WORK REQUIRED: Beginning with the first line of the data below, extract each line up to and including the one containing "You are a computer-use agent. Image". Copy them exactly and add nothing.

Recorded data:
====

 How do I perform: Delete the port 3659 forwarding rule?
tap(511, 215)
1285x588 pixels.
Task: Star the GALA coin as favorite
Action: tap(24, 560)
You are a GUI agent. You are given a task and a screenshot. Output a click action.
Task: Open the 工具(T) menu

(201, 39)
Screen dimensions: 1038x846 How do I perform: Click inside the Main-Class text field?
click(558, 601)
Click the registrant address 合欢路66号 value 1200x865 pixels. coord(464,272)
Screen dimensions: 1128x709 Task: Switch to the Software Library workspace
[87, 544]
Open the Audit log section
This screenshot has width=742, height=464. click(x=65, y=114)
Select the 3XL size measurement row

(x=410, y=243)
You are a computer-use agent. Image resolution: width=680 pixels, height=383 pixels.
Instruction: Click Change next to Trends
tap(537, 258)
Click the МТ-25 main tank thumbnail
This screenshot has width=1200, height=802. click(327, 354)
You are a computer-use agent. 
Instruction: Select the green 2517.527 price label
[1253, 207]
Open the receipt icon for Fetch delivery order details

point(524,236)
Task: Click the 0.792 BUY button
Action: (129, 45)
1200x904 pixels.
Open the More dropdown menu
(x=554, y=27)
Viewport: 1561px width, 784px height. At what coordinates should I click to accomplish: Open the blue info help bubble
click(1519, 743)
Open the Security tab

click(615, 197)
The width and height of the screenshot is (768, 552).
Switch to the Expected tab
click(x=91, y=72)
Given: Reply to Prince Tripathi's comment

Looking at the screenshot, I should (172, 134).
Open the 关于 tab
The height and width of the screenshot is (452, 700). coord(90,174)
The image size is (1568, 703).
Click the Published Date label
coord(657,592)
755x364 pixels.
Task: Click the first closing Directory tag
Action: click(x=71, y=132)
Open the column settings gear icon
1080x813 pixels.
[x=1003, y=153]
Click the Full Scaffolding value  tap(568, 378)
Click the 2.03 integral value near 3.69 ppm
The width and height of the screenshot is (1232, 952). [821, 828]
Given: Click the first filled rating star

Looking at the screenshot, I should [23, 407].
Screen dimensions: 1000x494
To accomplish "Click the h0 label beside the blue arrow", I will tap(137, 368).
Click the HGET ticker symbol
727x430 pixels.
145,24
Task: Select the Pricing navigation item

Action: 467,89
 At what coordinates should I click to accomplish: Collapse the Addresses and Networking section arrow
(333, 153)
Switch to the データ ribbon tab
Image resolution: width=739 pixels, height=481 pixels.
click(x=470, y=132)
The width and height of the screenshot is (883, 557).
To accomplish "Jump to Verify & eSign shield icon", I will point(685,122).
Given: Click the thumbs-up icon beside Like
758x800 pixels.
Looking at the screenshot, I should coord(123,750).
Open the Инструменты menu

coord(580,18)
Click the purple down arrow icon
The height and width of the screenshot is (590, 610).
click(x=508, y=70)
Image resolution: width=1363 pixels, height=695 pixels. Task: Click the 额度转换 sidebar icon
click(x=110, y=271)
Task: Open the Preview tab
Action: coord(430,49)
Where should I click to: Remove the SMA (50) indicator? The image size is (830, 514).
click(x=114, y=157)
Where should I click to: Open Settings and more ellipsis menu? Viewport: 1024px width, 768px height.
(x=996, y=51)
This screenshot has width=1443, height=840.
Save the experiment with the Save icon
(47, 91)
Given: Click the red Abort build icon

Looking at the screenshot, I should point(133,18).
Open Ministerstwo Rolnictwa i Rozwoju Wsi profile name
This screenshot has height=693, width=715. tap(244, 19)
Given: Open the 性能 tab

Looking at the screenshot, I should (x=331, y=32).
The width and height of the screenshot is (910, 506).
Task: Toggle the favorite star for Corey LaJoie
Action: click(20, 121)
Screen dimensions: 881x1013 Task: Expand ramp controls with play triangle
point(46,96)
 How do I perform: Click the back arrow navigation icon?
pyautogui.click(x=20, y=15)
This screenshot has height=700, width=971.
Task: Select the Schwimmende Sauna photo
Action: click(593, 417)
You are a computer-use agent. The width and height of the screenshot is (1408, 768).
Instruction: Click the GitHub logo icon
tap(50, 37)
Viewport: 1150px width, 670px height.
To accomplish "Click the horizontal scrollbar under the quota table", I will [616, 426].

====

REPLY:
 How do I perform: Delete the port 3659 forwarding rule?
tap(511, 215)
1285x588 pixels.
Task: Star the GALA coin as favorite
Action: tap(24, 560)
You are a GUI agent. You are given a task and a screenshot. Output a click action.
Task: Open the 工具(T) menu

(201, 39)
Screen dimensions: 1038x846 How do I perform: Click inside the Main-Class text field?
click(558, 601)
Click the registrant address 合欢路66号 value 1200x865 pixels. coord(464,272)
Screen dimensions: 1128x709 Task: Switch to the Software Library workspace
[87, 544]
Open the Audit log section
This screenshot has width=742, height=464. click(x=65, y=114)
Select the 3XL size measurement row

(x=410, y=243)
You are a computer-use agent. Image resolution: width=680 pixels, height=383 pixels.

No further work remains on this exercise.